Provide the records once more, identical to the original.

(Dataset entries)
------------------------------------------------

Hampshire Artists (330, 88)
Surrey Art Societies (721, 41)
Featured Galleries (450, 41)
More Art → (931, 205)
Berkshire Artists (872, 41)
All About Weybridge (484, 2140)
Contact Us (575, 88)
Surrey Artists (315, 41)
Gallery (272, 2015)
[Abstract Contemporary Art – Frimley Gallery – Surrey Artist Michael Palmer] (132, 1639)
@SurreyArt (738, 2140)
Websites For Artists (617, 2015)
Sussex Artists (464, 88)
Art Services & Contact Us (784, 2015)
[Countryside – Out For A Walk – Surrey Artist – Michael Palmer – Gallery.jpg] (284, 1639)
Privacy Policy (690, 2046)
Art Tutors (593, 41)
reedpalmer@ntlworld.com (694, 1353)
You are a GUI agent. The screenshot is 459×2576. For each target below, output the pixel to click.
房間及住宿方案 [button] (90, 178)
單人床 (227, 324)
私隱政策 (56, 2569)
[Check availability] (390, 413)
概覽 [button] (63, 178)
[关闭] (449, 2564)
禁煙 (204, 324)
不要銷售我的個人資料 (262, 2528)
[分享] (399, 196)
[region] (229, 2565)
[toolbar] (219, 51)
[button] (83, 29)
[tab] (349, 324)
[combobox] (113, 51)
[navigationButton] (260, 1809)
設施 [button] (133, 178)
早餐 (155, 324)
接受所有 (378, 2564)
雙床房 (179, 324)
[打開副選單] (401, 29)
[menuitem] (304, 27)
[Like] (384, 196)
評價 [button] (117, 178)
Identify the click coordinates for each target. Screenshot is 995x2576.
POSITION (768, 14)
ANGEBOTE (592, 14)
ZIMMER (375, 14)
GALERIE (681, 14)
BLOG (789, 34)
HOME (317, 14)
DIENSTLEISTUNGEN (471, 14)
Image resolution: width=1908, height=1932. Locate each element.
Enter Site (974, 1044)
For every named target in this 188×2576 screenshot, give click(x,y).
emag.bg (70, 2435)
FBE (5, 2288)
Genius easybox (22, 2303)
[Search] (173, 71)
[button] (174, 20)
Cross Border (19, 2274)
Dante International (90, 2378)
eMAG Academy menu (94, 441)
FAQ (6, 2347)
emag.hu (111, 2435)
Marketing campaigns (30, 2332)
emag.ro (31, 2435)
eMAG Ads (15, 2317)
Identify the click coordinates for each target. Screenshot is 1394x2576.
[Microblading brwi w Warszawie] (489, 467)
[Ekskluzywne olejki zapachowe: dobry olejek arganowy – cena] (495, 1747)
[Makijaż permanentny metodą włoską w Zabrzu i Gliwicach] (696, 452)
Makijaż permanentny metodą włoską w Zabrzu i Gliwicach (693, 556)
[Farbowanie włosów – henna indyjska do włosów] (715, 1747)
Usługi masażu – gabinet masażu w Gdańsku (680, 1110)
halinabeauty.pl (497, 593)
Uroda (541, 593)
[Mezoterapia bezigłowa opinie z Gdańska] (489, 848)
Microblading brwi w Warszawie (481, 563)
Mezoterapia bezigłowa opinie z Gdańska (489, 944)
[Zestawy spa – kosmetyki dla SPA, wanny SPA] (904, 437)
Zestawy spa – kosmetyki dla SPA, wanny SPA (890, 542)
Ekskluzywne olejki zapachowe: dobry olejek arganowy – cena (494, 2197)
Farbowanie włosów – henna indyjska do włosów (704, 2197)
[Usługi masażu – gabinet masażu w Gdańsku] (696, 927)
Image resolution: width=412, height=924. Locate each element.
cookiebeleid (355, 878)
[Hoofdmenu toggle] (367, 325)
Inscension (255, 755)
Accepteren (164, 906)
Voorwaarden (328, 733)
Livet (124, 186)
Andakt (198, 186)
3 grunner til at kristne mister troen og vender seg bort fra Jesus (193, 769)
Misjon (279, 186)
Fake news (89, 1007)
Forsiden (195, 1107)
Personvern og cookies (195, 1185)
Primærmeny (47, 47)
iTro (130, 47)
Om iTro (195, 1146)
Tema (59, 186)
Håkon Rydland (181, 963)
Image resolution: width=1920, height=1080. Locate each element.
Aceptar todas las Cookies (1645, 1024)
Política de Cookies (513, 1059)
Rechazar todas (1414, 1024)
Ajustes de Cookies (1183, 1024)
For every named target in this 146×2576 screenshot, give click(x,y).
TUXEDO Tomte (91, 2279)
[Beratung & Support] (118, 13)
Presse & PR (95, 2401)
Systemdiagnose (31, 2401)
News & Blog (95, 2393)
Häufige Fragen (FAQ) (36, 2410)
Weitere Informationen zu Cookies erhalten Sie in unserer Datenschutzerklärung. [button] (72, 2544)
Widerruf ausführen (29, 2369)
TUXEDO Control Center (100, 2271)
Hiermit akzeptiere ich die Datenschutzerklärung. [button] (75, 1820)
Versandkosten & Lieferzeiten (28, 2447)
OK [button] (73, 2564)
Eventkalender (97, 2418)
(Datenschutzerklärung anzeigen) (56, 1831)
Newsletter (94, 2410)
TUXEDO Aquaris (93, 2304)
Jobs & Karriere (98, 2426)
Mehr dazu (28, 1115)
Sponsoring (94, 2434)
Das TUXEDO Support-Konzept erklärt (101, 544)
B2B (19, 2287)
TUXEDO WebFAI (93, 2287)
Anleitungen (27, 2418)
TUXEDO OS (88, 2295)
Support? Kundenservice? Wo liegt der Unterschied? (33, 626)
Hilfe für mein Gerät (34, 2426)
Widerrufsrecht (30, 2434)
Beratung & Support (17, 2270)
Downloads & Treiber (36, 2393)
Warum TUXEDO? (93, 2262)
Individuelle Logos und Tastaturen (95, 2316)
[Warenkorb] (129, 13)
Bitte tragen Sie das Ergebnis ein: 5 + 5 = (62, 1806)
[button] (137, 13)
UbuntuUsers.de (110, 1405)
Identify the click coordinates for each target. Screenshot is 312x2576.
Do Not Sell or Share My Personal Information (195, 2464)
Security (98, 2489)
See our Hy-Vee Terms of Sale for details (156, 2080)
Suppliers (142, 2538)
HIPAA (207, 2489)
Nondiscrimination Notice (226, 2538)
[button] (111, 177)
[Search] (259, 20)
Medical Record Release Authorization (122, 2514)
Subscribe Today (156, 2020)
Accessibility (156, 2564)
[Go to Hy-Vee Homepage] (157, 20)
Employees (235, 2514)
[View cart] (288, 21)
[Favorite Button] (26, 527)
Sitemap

------------------------------------------------

Exercise response:
Hampshire Artists (330, 88)
Surrey Art Societies (721, 41)
Featured Galleries (450, 41)
More Art → (931, 205)
Berkshire Artists (872, 41)
All About Weybridge (484, 2140)
Contact Us (575, 88)
Surrey Artists (315, 41)
Gallery (272, 2015)
[Abstract Contemporary Art – Frimley Gallery – Surrey Artist Michael Palmer] (132, 1639)
@SurreyArt (738, 2140)
Websites For Artists (617, 2015)
Sussex Artists (464, 88)
Art Services & Contact Us (784, 2015)
[Countryside – Out For A Walk – Surrey Artist – Michael Palmer – Gallery.jpg] (284, 1639)
Privacy Policy (690, 2046)
Art Tutors (593, 41)
reedpalmer@ntlworld.com (694, 1353)
You are a GUI agent. The screenshot is 459×2576. For each target below, output the pixel to click.
房間及住宿方案 [button] (90, 178)
單人床 (227, 324)
私隱政策 (56, 2569)
[Check availability] (390, 413)
概覽 [button] (63, 178)
[关闭] (449, 2564)
禁煙 (204, 324)
不要銷售我的個人資料 (262, 2528)
[分享] (399, 196)
[region] (229, 2565)
[toolbar] (219, 51)
[button] (83, 29)
[tab] (349, 324)
[combobox] (113, 51)
[navigationButton] (260, 1809)
設施 [button] (133, 178)
早餐 (155, 324)
接受所有 (378, 2564)
雙床房 (179, 324)
[打開副選單] (401, 29)
[menuitem] (304, 27)
[Like] (384, 196)
評價 [button] (117, 178)
Identify the click coordinates for each target. Screenshot is 995x2576.
POSITION (768, 14)
ANGEBOTE (592, 14)
ZIMMER (375, 14)
GALERIE (681, 14)
BLOG (789, 34)
HOME (317, 14)
DIENSTLEISTUNGEN (471, 14)
Image resolution: width=1908, height=1932. Locate each element.
Enter Site (974, 1044)
For every named target in this 188×2576 screenshot, give click(x,y).
emag.bg (70, 2435)
FBE (5, 2288)
Genius easybox (22, 2303)
[Search] (173, 71)
[button] (174, 20)
Cross Border (19, 2274)
Dante International (90, 2378)
eMAG Academy menu (94, 441)
FAQ (6, 2347)
emag.hu (111, 2435)
Marketing campaigns (30, 2332)
emag.ro (31, 2435)
eMAG Ads (15, 2317)
Identify the click coordinates for each target. Screenshot is 1394x2576.
[Microblading brwi w Warszawie] (489, 467)
[Ekskluzywne olejki zapachowe: dobry olejek arganowy – cena] (495, 1747)
[Makijaż permanentny metodą włoską w Zabrzu i Gliwicach] (696, 452)
Makijaż permanentny metodą włoską w Zabrzu i Gliwicach (693, 556)
[Farbowanie włosów – henna indyjska do włosów] (715, 1747)
Usługi masażu – gabinet masażu w Gdańsku (680, 1110)
halinabeauty.pl (497, 593)
Uroda (541, 593)
[Mezoterapia bezigłowa opinie z Gdańska] (489, 848)
Microblading brwi w Warszawie (481, 563)
Mezoterapia bezigłowa opinie z Gdańska (489, 944)
[Zestawy spa – kosmetyki dla SPA, wanny SPA] (904, 437)
Zestawy spa – kosmetyki dla SPA, wanny SPA (890, 542)
Ekskluzywne olejki zapachowe: dobry olejek arganowy – cena (494, 2197)
Farbowanie włosów – henna indyjska do włosów (704, 2197)
[Usługi masażu – gabinet masażu w Gdańsku] (696, 927)
Image resolution: width=412, height=924. Locate each element.
cookiebeleid (355, 878)
[Hoofdmenu toggle] (367, 325)
Inscension (255, 755)
Accepteren (164, 906)
Voorwaarden (328, 733)
Livet (124, 186)
Andakt (198, 186)
3 grunner til at kristne mister troen og vender seg bort fra Jesus (193, 769)
Misjon (279, 186)
Fake news (89, 1007)
Forsiden (195, 1107)
Personvern og cookies (195, 1185)
Primærmeny (47, 47)
iTro (130, 47)
Om iTro (195, 1146)
Tema (59, 186)
Håkon Rydland (181, 963)
Image resolution: width=1920, height=1080. Locate each element.
Aceptar todas las Cookies (1645, 1024)
Política de Cookies (513, 1059)
Rechazar todas (1414, 1024)
Ajustes de Cookies (1183, 1024)
For every named target in this 146×2576 screenshot, give click(x,y).
TUXEDO Tomte (91, 2279)
[Beratung & Support] (118, 13)
Presse & PR (95, 2401)
Systemdiagnose (31, 2401)
News & Blog (95, 2393)
Häufige Fragen (FAQ) (36, 2410)
Weitere Informationen zu Cookies erhalten Sie in unserer Datenschutzerklärung. [button] (72, 2544)
Widerruf ausführen (29, 2369)
TUXEDO Control Center (100, 2271)
Hiermit akzeptiere ich die Datenschutzerklärung. [button] (75, 1820)
Versandkosten & Lieferzeiten (28, 2447)
OK [button] (73, 2564)
Eventkalender (97, 2418)
(Datenschutzerklärung anzeigen) (56, 1831)
Newsletter (94, 2410)
TUXEDO Aquaris (93, 2304)
Jobs & Karriere (98, 2426)
Mehr dazu (28, 1115)
Sponsoring (94, 2434)
Das TUXEDO Support-Konzept erklärt (101, 544)
B2B (19, 2287)
TUXEDO WebFAI (93, 2287)
Anleitungen (27, 2418)
TUXEDO OS (88, 2295)
Support? Kundenservice? Wo liegt der Unterschied? (33, 626)
Hilfe für mein Gerät (34, 2426)
Widerrufsrecht (30, 2434)
Beratung & Support (17, 2270)
Downloads & Treiber (36, 2393)
Warum TUXEDO? (93, 2262)
Individuelle Logos und Tastaturen (95, 2316)
[Warenkorb] (129, 13)
Bitte tragen Sie das Ergebnis ein: 5 + 5 = (62, 1806)
[button] (137, 13)
UbuntuUsers.de (110, 1405)
Identify the click coordinates for each target. Screenshot is 312x2576.
Do Not Sell or Share My Personal Information (195, 2464)
Security (98, 2489)
See our Hy-Vee Terms of Sale for details (156, 2080)
Suppliers (142, 2538)
HIPAA (207, 2489)
Nondiscrimination Notice (226, 2538)
[button] (111, 177)
[Search] (259, 20)
Medical Record Release Authorization (122, 2514)
Subscribe Today (156, 2020)
Accessibility (156, 2564)
[Go to Hy-Vee Homepage] (157, 20)
Employees (235, 2514)
[View cart] (288, 21)
[Favorite Button] (26, 527)
Sitemap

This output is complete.